Simulated improvisation in peace and war

The Jazz Ambassadors, a U.S. Army Band
The Jazz Ambassadors, a U.S. Army Band
Jeff Adams, U.S. Army, via Wikimedia Commons

Humans learn by doing, so why shouldn't machines? A project funded by DARPA, the military's future technology wing, wants a program that can adapt to human musicians as they perform, and join in with the right notes—literally. Called MUSICA, for "Musical Improvising Collaborative Agent", the goal is a device that can create and play a jazz solo in time with humans.

To understand jazz—an infamously improvisational and unpredictable style of music—the program will lean on a database of jazz solos that the researchers behind the project are compiling. Once the machine has absorbed jazz, it will then create responses, based on what it knows. It's music as language, with the computer taking the role of a toddler learning to string phrases together. Ben Grosser, an Assistant Professor at the School of Art and Design at the University of Illinois at Urbana-Champaign who's working on the project, told LiveScience:

Our goal is to by next summer present a 'call and answer' system to DARPA, where I can play a line of music, and the system will analyze that line and give an answer as close to real time as possible...Let's face it—trying to develop a system that can play jazz is a crazy idea. It's not going to be Miles Davis. I think if we can make this thing play like a high schooler, we'll really have done our job.

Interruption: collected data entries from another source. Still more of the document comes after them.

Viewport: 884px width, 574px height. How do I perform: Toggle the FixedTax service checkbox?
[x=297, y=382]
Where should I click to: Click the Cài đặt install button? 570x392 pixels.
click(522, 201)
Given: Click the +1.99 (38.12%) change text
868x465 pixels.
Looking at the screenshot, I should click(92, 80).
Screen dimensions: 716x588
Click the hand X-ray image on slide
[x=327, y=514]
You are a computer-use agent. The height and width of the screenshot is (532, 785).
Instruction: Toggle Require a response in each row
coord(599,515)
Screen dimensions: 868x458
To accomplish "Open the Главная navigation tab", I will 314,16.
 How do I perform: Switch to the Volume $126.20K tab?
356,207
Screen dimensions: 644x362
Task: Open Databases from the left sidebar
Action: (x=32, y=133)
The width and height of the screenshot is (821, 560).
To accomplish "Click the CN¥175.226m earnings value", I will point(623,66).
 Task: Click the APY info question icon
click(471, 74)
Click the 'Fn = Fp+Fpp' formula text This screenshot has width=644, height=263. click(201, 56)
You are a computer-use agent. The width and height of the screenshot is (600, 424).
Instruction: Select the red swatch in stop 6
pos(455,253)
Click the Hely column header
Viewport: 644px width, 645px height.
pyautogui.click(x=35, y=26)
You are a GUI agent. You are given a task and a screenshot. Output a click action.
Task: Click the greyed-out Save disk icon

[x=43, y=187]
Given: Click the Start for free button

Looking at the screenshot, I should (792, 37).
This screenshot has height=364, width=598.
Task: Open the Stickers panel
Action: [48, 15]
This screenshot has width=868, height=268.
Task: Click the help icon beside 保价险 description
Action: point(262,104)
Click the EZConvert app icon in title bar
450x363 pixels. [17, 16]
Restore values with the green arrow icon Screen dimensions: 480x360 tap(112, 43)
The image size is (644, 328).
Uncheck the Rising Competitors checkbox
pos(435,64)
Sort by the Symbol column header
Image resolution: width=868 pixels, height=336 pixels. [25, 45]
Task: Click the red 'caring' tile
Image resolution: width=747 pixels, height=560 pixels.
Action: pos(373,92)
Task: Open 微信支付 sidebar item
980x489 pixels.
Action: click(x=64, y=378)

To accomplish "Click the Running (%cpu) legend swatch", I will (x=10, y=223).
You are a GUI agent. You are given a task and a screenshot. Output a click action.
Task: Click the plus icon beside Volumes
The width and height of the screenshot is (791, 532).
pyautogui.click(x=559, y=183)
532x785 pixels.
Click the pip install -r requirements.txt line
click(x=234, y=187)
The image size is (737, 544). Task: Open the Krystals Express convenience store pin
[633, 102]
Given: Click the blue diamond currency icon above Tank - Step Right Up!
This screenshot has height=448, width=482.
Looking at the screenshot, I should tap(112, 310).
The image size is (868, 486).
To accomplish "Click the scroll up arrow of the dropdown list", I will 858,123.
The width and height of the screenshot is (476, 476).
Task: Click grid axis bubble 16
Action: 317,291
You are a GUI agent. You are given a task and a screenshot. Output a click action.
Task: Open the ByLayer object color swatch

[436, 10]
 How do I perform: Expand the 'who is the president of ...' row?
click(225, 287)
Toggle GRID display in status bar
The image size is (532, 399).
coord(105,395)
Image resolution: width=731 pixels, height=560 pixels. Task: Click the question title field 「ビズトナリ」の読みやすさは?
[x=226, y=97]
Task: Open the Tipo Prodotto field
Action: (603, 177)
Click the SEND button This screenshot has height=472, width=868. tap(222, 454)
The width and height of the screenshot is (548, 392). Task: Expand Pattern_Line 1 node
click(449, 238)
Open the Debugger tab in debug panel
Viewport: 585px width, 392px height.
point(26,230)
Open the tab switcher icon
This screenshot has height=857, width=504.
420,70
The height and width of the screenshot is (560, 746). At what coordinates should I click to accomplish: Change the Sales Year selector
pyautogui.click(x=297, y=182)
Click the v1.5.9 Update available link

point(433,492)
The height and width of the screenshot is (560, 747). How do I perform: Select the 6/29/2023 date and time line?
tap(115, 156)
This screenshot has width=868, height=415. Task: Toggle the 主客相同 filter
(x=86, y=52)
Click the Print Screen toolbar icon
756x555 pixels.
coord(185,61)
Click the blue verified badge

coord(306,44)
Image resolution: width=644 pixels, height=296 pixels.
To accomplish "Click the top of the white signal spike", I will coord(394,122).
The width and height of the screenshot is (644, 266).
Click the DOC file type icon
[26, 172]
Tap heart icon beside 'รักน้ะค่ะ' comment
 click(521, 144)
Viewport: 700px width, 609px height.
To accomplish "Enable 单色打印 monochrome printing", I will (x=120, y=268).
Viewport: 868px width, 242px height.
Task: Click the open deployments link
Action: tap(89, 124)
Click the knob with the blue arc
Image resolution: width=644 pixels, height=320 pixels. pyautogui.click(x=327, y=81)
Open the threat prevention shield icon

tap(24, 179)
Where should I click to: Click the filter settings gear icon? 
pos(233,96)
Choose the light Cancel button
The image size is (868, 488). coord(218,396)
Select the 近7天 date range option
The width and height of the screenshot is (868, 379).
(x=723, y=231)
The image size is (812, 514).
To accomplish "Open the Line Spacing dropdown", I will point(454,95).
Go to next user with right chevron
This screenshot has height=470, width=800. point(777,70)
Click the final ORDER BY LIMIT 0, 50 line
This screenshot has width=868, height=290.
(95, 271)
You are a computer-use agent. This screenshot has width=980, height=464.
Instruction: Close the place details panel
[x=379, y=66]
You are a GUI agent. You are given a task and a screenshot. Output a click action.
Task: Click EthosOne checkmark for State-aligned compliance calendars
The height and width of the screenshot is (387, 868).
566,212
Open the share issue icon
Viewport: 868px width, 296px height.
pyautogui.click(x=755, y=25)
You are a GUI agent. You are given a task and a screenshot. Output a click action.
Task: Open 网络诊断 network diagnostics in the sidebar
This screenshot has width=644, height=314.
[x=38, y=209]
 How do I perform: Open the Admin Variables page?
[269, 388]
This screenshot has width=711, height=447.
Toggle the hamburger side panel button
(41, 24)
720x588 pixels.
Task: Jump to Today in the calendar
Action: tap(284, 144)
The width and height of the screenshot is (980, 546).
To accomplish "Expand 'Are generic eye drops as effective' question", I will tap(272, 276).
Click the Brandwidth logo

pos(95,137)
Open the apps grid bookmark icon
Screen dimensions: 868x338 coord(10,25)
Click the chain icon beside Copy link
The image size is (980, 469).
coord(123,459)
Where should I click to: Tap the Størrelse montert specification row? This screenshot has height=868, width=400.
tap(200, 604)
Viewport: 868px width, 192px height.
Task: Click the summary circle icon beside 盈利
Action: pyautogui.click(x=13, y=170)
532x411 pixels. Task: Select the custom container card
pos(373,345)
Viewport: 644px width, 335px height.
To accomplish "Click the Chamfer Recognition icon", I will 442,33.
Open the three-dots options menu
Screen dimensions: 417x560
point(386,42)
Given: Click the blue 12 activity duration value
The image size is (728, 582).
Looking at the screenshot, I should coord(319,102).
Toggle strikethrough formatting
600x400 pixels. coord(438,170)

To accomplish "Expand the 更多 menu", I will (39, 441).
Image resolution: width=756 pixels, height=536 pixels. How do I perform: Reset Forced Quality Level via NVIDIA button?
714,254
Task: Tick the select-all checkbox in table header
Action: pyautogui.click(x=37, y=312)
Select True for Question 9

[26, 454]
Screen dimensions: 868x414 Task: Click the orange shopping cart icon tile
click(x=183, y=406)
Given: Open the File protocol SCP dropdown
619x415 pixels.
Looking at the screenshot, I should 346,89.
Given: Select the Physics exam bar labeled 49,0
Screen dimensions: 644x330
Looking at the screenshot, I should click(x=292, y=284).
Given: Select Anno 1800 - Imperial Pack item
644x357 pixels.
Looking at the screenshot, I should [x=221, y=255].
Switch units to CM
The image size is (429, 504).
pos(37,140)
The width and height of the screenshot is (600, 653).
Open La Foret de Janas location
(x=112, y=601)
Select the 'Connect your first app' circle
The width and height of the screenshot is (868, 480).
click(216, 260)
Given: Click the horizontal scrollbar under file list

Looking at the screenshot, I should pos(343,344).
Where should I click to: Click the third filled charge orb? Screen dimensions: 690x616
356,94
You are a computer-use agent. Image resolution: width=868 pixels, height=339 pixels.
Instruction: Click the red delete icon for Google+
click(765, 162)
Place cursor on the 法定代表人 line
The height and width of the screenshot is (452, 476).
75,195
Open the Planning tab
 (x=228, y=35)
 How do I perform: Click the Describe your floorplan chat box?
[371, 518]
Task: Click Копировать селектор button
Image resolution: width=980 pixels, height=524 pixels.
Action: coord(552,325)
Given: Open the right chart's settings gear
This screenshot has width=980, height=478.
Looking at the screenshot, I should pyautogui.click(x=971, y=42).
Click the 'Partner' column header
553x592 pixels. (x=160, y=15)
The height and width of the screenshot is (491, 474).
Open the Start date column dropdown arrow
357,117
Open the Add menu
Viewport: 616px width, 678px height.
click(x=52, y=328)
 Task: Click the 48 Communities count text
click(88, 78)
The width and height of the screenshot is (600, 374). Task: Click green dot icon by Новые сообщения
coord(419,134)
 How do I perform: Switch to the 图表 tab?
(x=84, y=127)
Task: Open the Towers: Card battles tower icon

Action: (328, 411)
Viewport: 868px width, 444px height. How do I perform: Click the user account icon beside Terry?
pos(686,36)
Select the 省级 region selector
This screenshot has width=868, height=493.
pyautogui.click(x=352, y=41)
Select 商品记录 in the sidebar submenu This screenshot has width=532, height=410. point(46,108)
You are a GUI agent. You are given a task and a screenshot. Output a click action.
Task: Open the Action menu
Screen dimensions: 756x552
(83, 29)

So why is the military interested in musical machines? It's (probably) not because DARPA's looking to upgrade the U.S. Army's Jazz Ambassadors into cyborgs. Instead, creating a machine that can learn appropriate, instant responses to human actions around it is likely to be useful on the robot-infested battlefields of tomorrow. In order for humans and machines to collaborate well, the machines will need to pick up what the humans are putting down.